## START Provided information

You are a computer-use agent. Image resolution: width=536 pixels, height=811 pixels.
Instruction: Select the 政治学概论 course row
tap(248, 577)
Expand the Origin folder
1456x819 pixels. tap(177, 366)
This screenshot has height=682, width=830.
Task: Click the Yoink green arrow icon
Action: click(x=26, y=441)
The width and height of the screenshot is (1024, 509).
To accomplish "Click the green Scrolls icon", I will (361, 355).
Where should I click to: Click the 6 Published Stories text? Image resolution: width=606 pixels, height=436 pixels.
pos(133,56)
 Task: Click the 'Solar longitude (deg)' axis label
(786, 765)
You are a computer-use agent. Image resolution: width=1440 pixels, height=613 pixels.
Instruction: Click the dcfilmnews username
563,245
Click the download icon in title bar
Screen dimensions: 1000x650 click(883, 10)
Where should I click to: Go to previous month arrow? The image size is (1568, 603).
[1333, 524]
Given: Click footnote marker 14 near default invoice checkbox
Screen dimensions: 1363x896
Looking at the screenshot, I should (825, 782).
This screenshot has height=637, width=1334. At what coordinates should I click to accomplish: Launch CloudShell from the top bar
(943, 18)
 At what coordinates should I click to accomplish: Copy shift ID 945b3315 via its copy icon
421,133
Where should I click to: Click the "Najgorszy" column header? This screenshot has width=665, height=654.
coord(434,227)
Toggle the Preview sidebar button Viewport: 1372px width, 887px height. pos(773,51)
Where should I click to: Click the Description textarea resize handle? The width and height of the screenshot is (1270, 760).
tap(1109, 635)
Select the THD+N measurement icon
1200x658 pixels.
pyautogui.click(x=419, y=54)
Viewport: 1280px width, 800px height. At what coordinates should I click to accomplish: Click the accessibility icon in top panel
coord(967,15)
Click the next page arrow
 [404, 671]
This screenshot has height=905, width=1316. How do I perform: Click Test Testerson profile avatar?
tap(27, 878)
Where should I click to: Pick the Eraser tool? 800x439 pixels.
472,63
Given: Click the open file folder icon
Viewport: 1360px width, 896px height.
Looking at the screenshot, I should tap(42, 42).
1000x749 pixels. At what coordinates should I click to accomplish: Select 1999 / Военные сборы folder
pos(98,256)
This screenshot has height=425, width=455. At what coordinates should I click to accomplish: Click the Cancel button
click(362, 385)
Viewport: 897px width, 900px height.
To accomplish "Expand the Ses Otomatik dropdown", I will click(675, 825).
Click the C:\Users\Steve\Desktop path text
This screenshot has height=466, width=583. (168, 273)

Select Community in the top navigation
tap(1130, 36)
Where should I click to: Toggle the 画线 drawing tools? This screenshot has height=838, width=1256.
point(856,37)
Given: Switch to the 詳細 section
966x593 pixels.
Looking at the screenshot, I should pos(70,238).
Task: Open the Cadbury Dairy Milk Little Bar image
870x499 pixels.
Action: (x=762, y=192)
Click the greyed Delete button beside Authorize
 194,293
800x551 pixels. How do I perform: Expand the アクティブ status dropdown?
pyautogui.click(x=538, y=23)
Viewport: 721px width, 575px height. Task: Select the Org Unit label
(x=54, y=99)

## END Provided information

- **Written request**:
Rewrite all of the rows above so that "Where should I click to" becomes "Where do I click to" everywhere it appears, leaving everything else as it is.

- **The answer**:
You are a computer-use agent. Image resolution: width=536 pixels, height=811 pixels.
Instruction: Select the 政治学概论 course row
tap(248, 577)
Expand the Origin folder
1456x819 pixels. tap(177, 366)
This screenshot has height=682, width=830.
Task: Click the Yoink green arrow icon
Action: click(x=26, y=441)
The width and height of the screenshot is (1024, 509).
To accomplish "Click the green Scrolls icon", I will (361, 355).
Where do I click to: Click the 6 Published Stories text? Image resolution: width=606 pixels, height=436 pixels.
pos(133,56)
 Task: Click the 'Solar longitude (deg)' axis label
(786, 765)
You are a computer-use agent. Image resolution: width=1440 pixels, height=613 pixels.
Instruction: Click the dcfilmnews username
563,245
Click the download icon in title bar
Screen dimensions: 1000x650 click(883, 10)
Where do I click to: Go to previous month arrow? The image size is (1568, 603).
[1333, 524]
Given: Click footnote marker 14 near default invoice checkbox
Screen dimensions: 1363x896
Looking at the screenshot, I should (825, 782).
This screenshot has height=637, width=1334. At what coordinates should I click to accomplish: Launch CloudShell from the top bar
(943, 18)
 At what coordinates should I click to accomplish: Copy shift ID 945b3315 via its copy icon
421,133
Where do I click to: Click the "Najgorszy" column header? This screenshot has width=665, height=654.
coord(434,227)
Toggle the Preview sidebar button Viewport: 1372px width, 887px height. pos(773,51)
Where do I click to: Click the Description textarea resize handle? The width and height of the screenshot is (1270, 760).
tap(1109, 635)
Select the THD+N measurement icon
1200x658 pixels.
pyautogui.click(x=419, y=54)
Viewport: 1280px width, 800px height. At what coordinates should I click to accomplish: Click the accessibility icon in top panel
coord(967,15)
Click the next page arrow
 [404, 671]
This screenshot has height=905, width=1316. How do I perform: Click Test Testerson profile avatar?
tap(27, 878)
Where do I click to: Pick the Eraser tool? 800x439 pixels.
472,63
Given: Click the open file folder icon
Viewport: 1360px width, 896px height.
Looking at the screenshot, I should tap(42, 42).
1000x749 pixels. At what coordinates should I click to accomplish: Select 1999 / Военные сборы folder
pos(98,256)
This screenshot has height=425, width=455. At what coordinates should I click to accomplish: Click the Cancel button
click(362, 385)
Viewport: 897px width, 900px height.
To accomplish "Expand the Ses Otomatik dropdown", I will click(675, 825).
Click the C:\Users\Steve\Desktop path text
This screenshot has height=466, width=583. (168, 273)

Select Community in the top navigation
tap(1130, 36)
Where do I click to: Toggle the 画线 drawing tools? This screenshot has height=838, width=1256.
point(856,37)
Given: Switch to the 詳細 section
966x593 pixels.
Looking at the screenshot, I should pos(70,238).
Task: Open the Cadbury Dairy Milk Little Bar image
870x499 pixels.
Action: (x=762, y=192)
Click the greyed Delete button beside Authorize
 194,293
800x551 pixels. How do I perform: Expand the アクティブ status dropdown?
pyautogui.click(x=538, y=23)
Viewport: 721px width, 575px height. Task: Select the Org Unit label
(x=54, y=99)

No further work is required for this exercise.